1

I'm using libarchive in c/c++ to create a zip archive of files and I'm trying to find if there is a good way to find if a file name (or rather file in a path) already exists in a file.

Currently, my only way is to cycle through all the headers and compare the filenames to the one I am looking to put into the zip, based on the example code from the libarchive website:

  struct mydata *mydata;
  struct archive *a;
  struct archive_entry *entry;
  mydata = malloc(sizeof(struct mydata));
  a = archive_read_new();
  mydata->name = name;
  mydata->fd = open(mydata->name, O_RDONLY); // Include O_BINARY on Windows
  archive_read_support_compression_all(a);
  archive_read_support_format_all(a);
  archive_read_open(a, mydata, NULL, myread, myclose);
  while (archive_read_next_header(a, &entry) == ARCHIVE_OK) {
     printf("%s\n",archive_entry_pathname(entry));
  }
  archive_read_finish(a);
  free(mydata);

The printf function has been edited in my code to a comparison. Obviously this has quite a significant overhead as the zip file gets bigger and there are a large number of headers to check.
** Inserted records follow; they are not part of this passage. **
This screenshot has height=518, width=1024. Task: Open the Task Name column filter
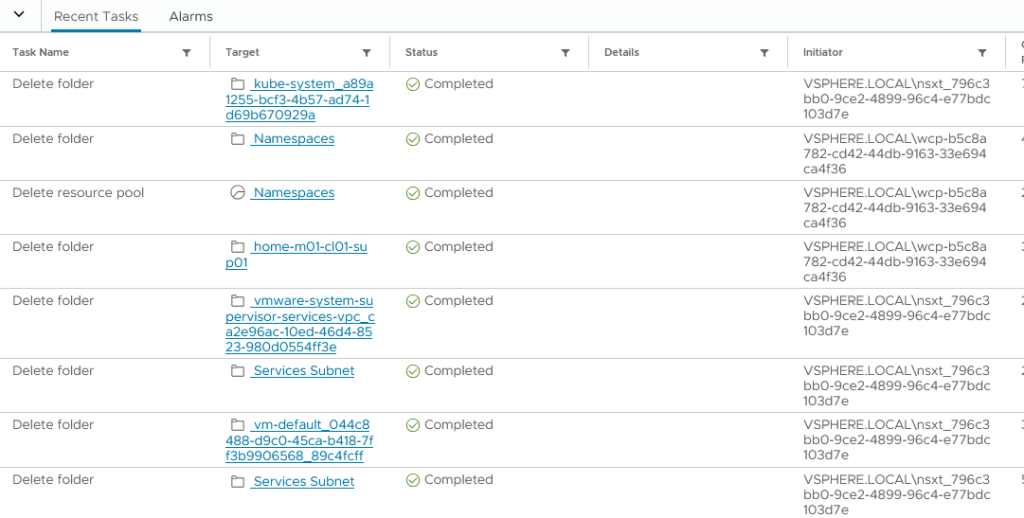pyautogui.click(x=186, y=53)
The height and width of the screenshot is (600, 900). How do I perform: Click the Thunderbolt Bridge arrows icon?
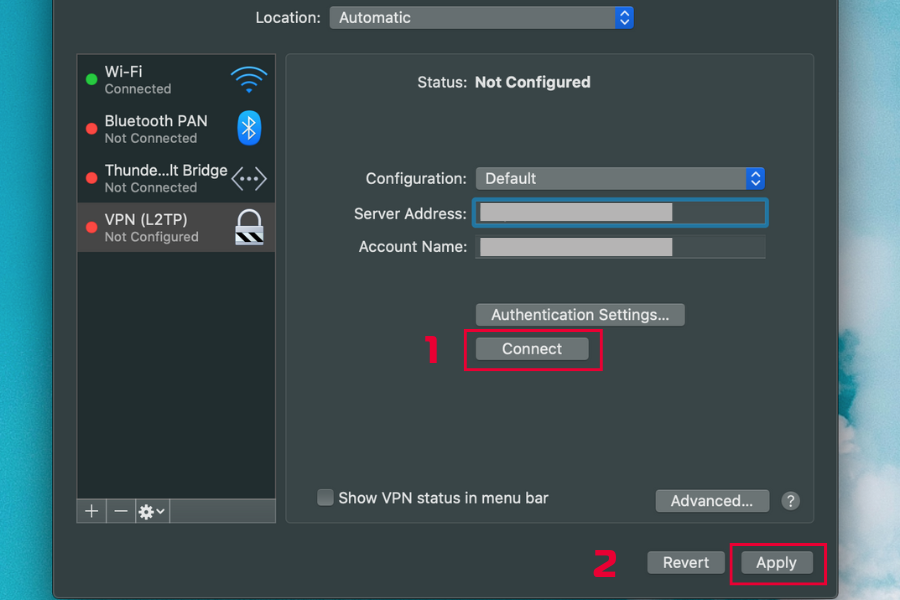(x=248, y=178)
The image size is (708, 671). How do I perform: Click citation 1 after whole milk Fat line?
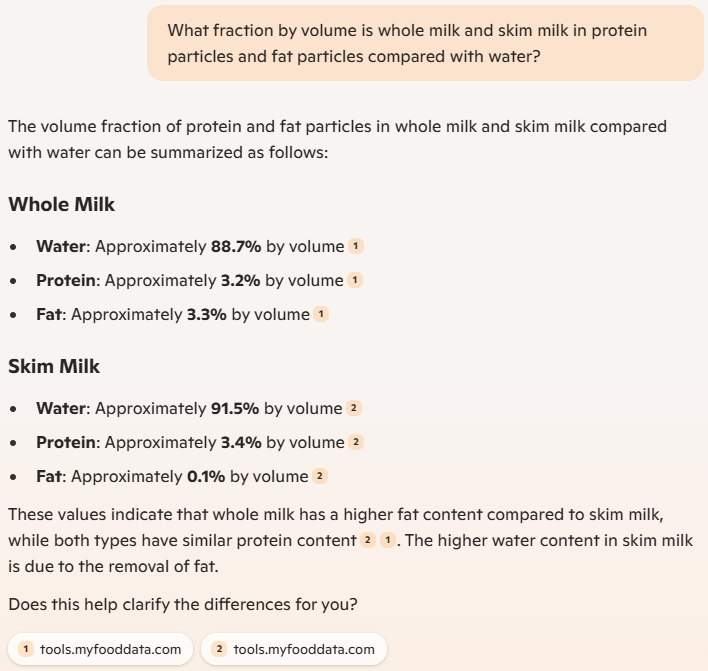coord(321,314)
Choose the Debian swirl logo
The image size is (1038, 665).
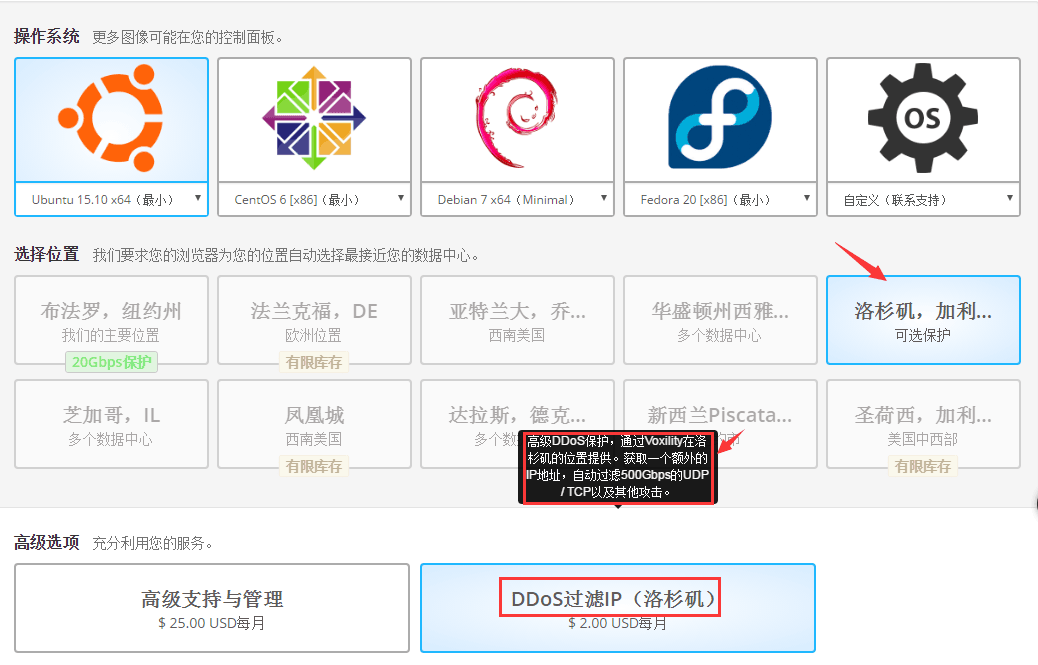(x=517, y=118)
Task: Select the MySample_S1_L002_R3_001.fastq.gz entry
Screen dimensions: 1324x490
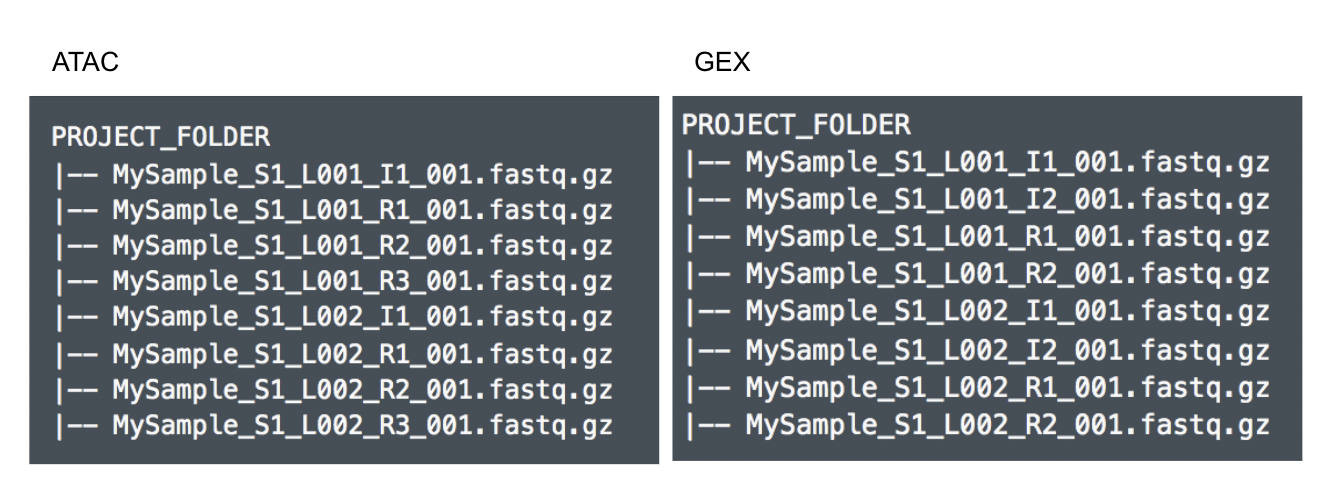Action: 362,425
Is this the best way or am I missing something simpler?

  • Maintain a list which will store all headers. So query `archive_read_next_header` in a while loop once, store it in the list. Next when when adding a file, check if it is already in the list, if not, then add it to the list and add to the archive. – kiner_shah Nov 02 '21 at 11:53
  • Also, please tag your question based on what language you are using either C or C++. – kiner_shah Nov 02 '21 at 11:54
  • 1
    As I'd be adding files to the archive quite a lot and starting with an empty archive, I could add each file name to a list and check against it each time a new file will be added and add it to the list if it doesn't exist. – yetanothercoder Nov 02 '21 at 12:57

1 Answers1

1

As libarchive's README suggests, the library is intended for handling streaming archives, rather than randomly-accessed ones. It therefore stands to reason that, in order to locate a file in the archive, you have to "roll the tape", so to speak, until you reach it.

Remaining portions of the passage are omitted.